A strategy devised by rich Western countries has precluded the police force from directly benefitting from donor funds, with financiers insisting that large-scale development assistance will only flow to the police force once there is evidence of tangible reforms, including a return to the rule of law, comprehensive security sector reforms and effective financial controls to guarantee that funding reaches the intended recipients.

The policy has asphyxiated the police force, forcing Chihuri to climb down and appeal directly to the corporate and community sectors for help.

In a speech read on Chihuri’s behalf by Commissioner Oliver Chibage at the weekend, he said the force desperately needed the support of stakeholders, as fighting crime was a collective responsibility of everyone.

“The ZRP, as a law enforcement agency, is fully cognisant that attempting to fight crime without forging robust synergies with relevant stakeholders is a futile battle,” Chibage said.

Donors have demanded that the Zimbabwean government put in place an impartial and independent police oversight body.

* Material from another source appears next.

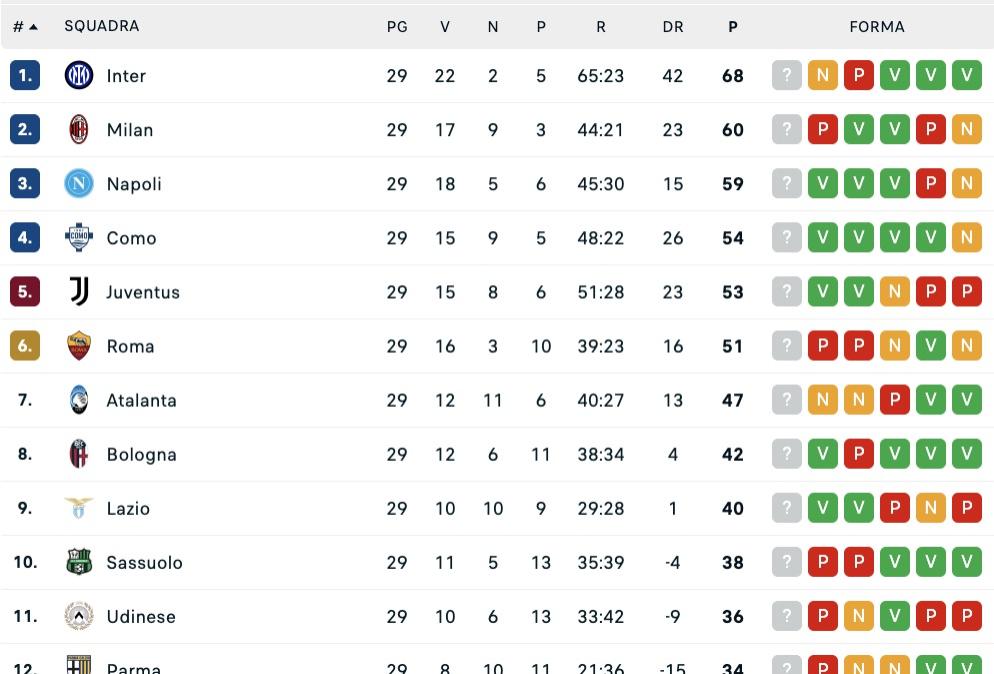
Task: Click the Lazio club crest
Action: (78, 508)
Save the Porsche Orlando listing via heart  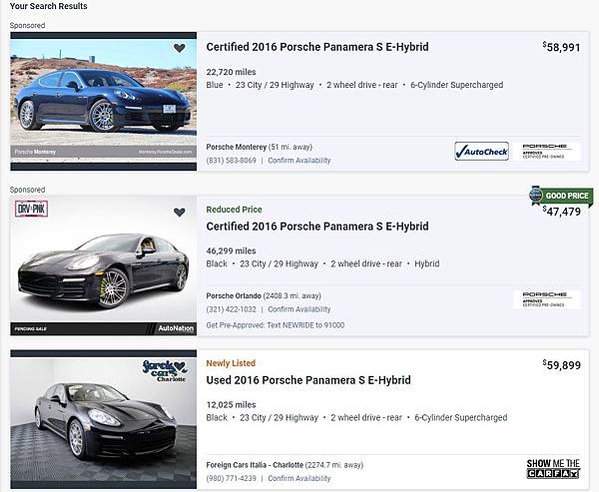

Over the years thousands of political and human rights activists in Zimbabwe have been arbitrary arrested, unlawfully detained, ill-treated and even tortured while in police custody, but no-one has been held accountable.

Donors have also voiced concern about the delay in implementing reforms of the police 15 months since the creation of an inclusive government.

Article 12.1(b) of the Global Political Agreement commits the inclusive government to undertake training programmes, workshops and meetings for the police and other enforcement agencies directed at the appreciation of the right of freedom of assembly and association and the proper interpretation, understanding and application of the provisions of security legislation.”

Critics have specifically called for urgent reforms of the Law and Order Section of the Criminal Investigations Department of the ZRP and the anti-riot police which have been identified by victims as the most notorious for using torture, excessive force, arbitrary arrest and unlawful detention as tools of repression against perceived political opponents since 2000.

Chibage was conspicuously silent in his appeal about the high-handedness of the police force, but said crime was pervading society, militating against the countrys socio-economic development. Crime is spiralling out of control because the inclusive government has failed to attract donor support to rebuild the economy as a result of resistance from pro-Mugabe institutions such as the police force to enact wide-sweeping reforms agreed in the GPA.